Acuados pela islamofobia, pela baixa escolaridade, pela falta de perspectivas, os jovens muçulmanos, que representam um percentual bastante expressivo entre a população europeia, não se reconhecendo no lugar onde se encontram, tornam-se presas fáceis para mensagens salvacionistas. Quando perdemos o entusiasmo pela vida –e o entusiasmo pela vida está diretamente ligado à busca pela felicidade– ficamos à mercê de discursos os mais estapafúrdios, principalmente os que prometem um mundo melhor numa dimensão à qual não temos acesso – e, portanto, de difícil contestação. Saímos do terreno da racionalidade para o território da pura especulação, solo onde se alicerçam as religiões e todas as superstições –e por onde caminham com desenvoltura os profetas do ressentimento.

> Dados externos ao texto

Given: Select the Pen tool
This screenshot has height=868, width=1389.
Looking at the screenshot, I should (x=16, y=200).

À dissolução da individualidade no mundo dos pequenos delitos, os sectários oferecem a esperança de heroísmo, por meio do martírio. Idealizam um passado glorioso para projetar um quimérico futuro radiante, fundamentado em um mundo fechado de valores tribais e primitivos –machista, xenófobo, homofóbico–, no qual, iguais entre iguais, se aninham em pretensa zona de segurança. Não desejam o diálogo, não preconizam a comunhão, mas incitam o ódio, a violência, a destruição dos que denominam “pagãos” reunidos numa sociedade “idólatra e perversa”, conforme o texto da mensagem em que Estado Islâmico reivindica a autoria dos atentados em Paris.

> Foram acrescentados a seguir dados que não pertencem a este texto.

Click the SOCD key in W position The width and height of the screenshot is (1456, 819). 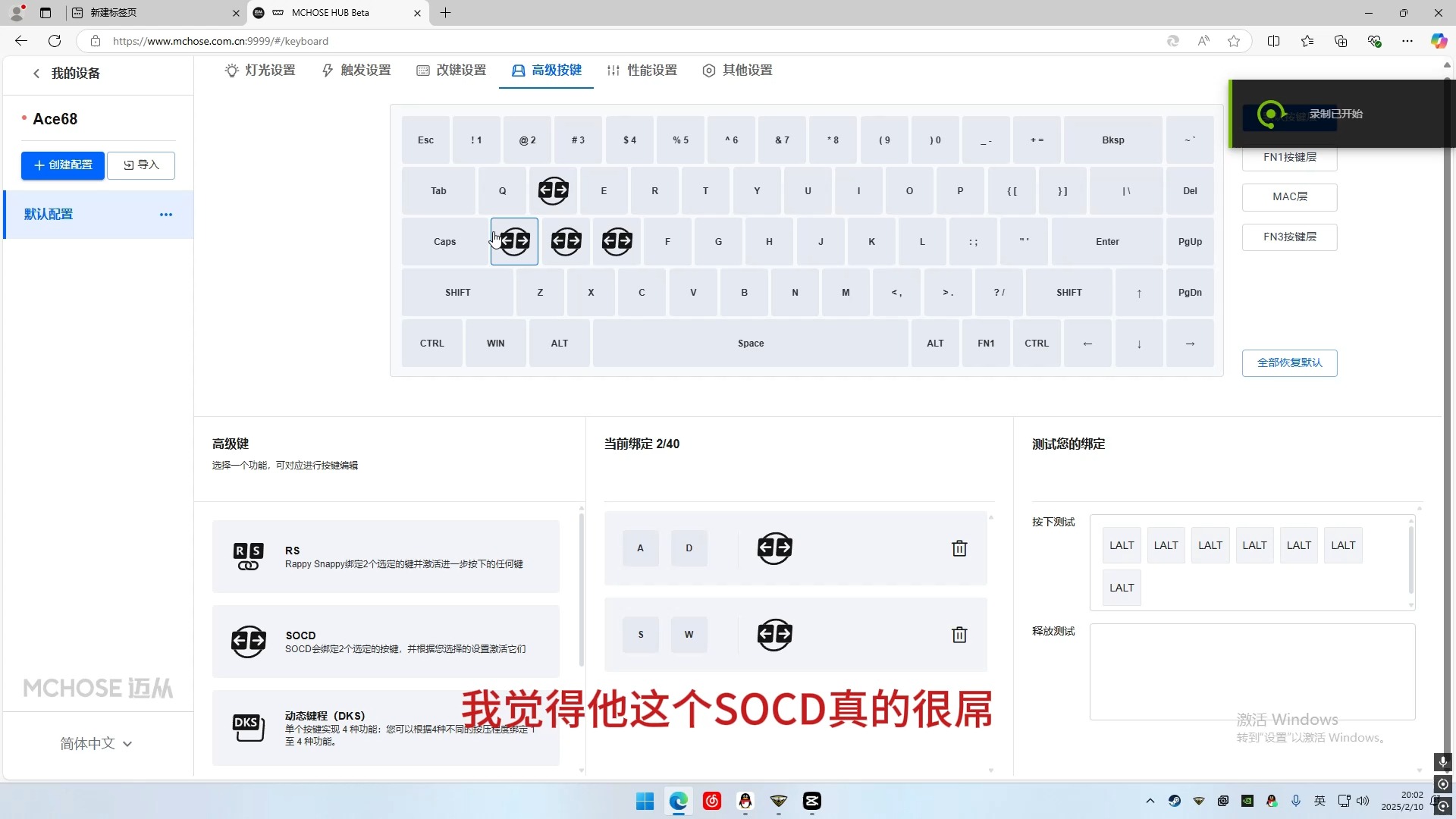[553, 191]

Há uma diferença sutil, mas primordial, entre a execrável ação do grupo terrorista Al Qaeda contra as torres gêmeas do World Trade Center, em Nova Iorque, em 2001, que deixou quase 3.000 mortos, e essa, agora, dos jihadistas. No primeiro caso, os seguidores de Bin Laden atacaram um símbolo do capitalismo norte-americano, no qual exorcizavam o “Grande Satã”, representado pela controversa imagem imperialista que os Estados Unidos passaram a auferir ao redor do planeta após a Segunda Guerra Mundial. Já o Estado Islâmico, ao atacar a França, amplia o alvo, investindo contra valores que embasam a civilização ocidental como um todo, aquilo que alcançamos a duras penas e que representam enormes avanços na história da Humanidade. Conquistas que, consignadas na Declaração do Homem e do Cidadão, proclamada pela Revolução Francesa, em 1789, e resumidas no dístico “liberdade, igualdade, fraternidade”, desdobraram-se na garantia dos direitos das mulheres, dos trabalhadores, dos homossexuais, na criminalização do racismo e da xenofobia, no respeito à orientação religiosa, no direito ao acesso à educação, à saúde e ao lazer.

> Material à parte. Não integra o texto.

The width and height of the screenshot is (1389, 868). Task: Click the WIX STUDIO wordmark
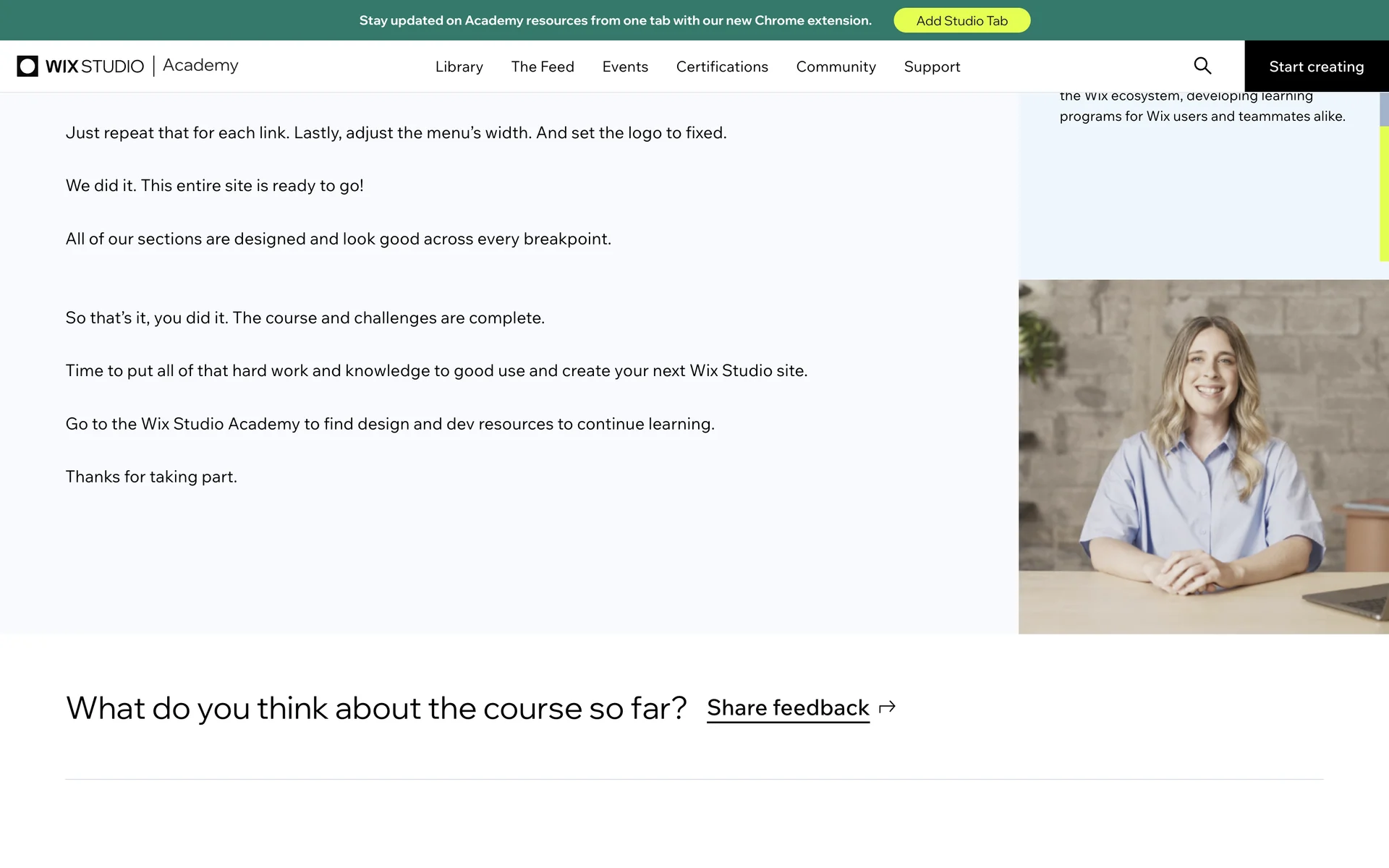(95, 67)
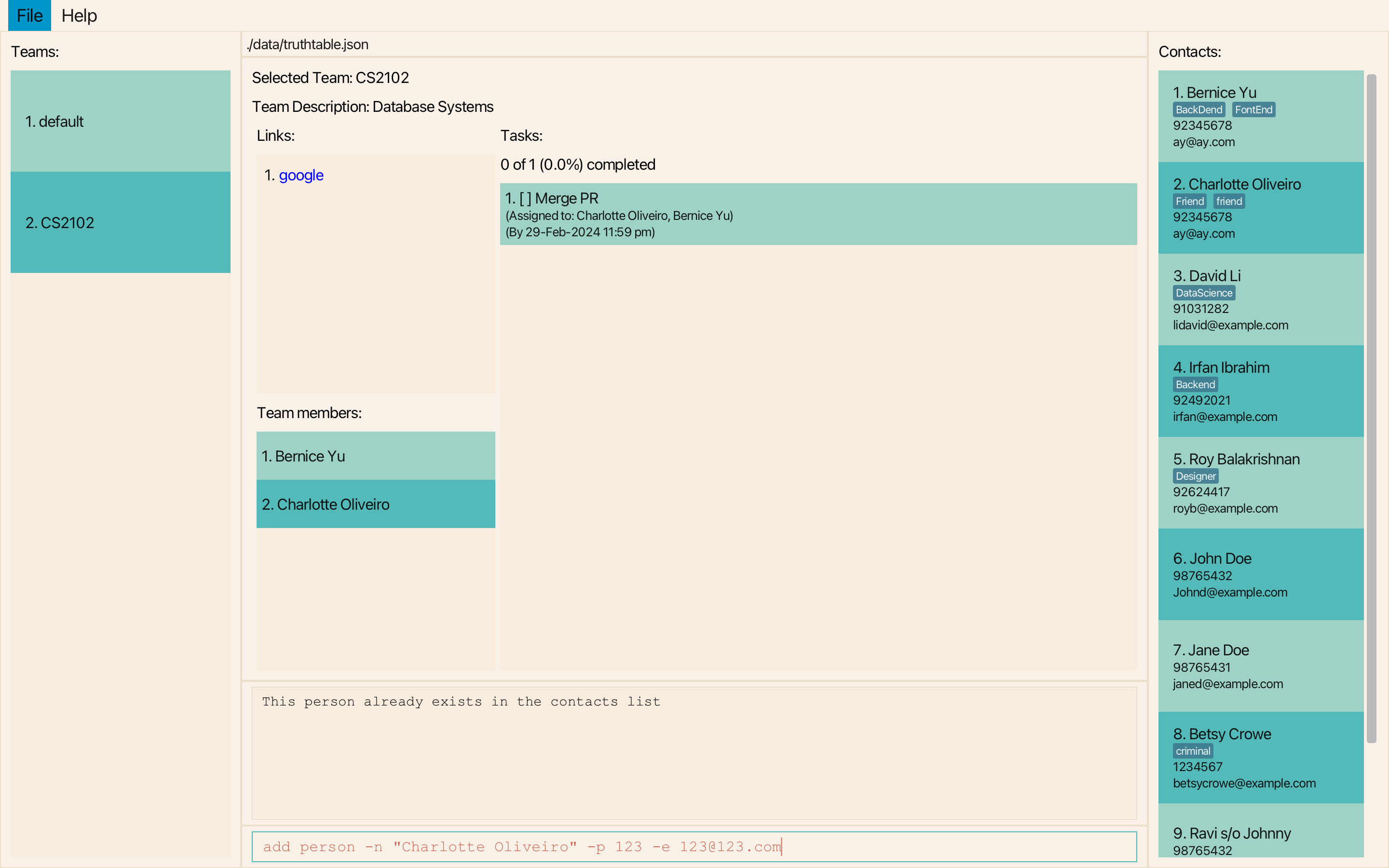Click the ./data/truthtable.json file path
Viewport: 1389px width, 868px height.
coord(308,45)
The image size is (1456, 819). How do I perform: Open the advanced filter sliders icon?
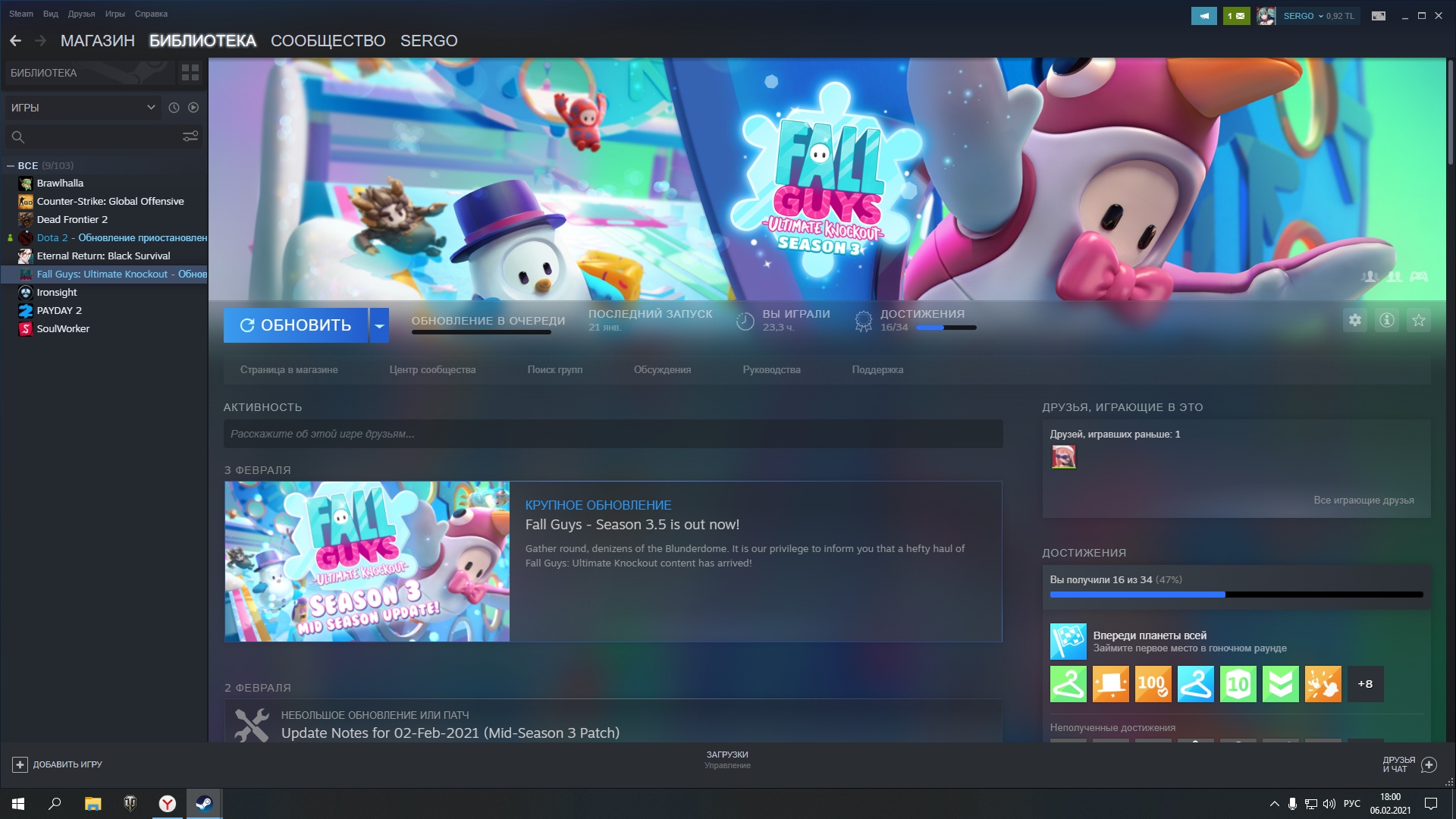[x=190, y=136]
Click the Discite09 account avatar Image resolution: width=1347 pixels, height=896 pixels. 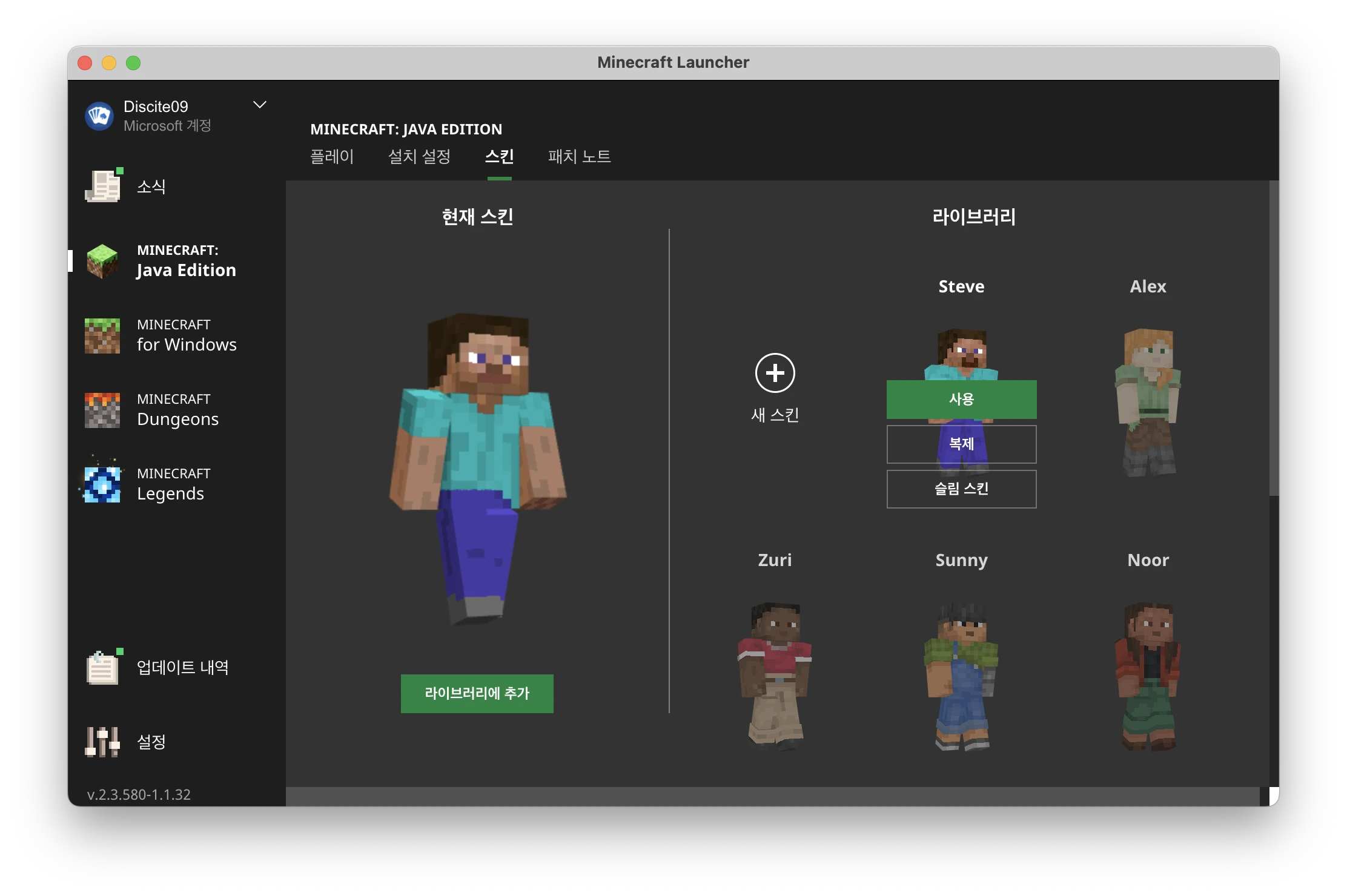click(99, 116)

O que está em jogo, portanto, não é o conflito entre cristãos e muçulmanos, como quer dar a entender os propagandistas do Estado Islâmico –até porque, tanto cristãos quanto muçulmanos não formam blocos únicos de pensamento e ideologia–, mas sim entre os que fiam-se nos valores democráticos e os que, cegos pelo rancor, desfraldam a bandeira da intolerância e desejam apenas e obsessivamente a aniquilação da sociedade ocidental. Uma sociedade paradoxal que convive com enormes problemas, mas que até mesmo à guerra impõe regras e procedimentos legais, conforme as normas estabelecidas nas chamadas Convenções de Genebra, que, iniciadas em 1864, mantêm-se em constante aprimoramento. Regras e procedimentos que o Estado Islâmico, e os terroristas em geral, desprezam.